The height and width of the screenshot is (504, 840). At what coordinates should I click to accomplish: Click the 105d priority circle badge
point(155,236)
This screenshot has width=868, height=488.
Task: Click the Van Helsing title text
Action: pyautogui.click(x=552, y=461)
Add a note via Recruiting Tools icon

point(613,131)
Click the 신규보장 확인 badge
════════════════
--- AIM OF THE TASK ---
Output all of the rows above word for word, keeping every line unchanged.

--- ANSWER ---
The height and width of the screenshot is (504, 840). At what coordinates should I click to accomplish: Click the 105d priority circle badge
point(155,236)
This screenshot has width=868, height=488.
Task: Click the Van Helsing title text
Action: pyautogui.click(x=552, y=461)
Add a note via Recruiting Tools icon

point(613,131)
Click the 신규보장 확인 badge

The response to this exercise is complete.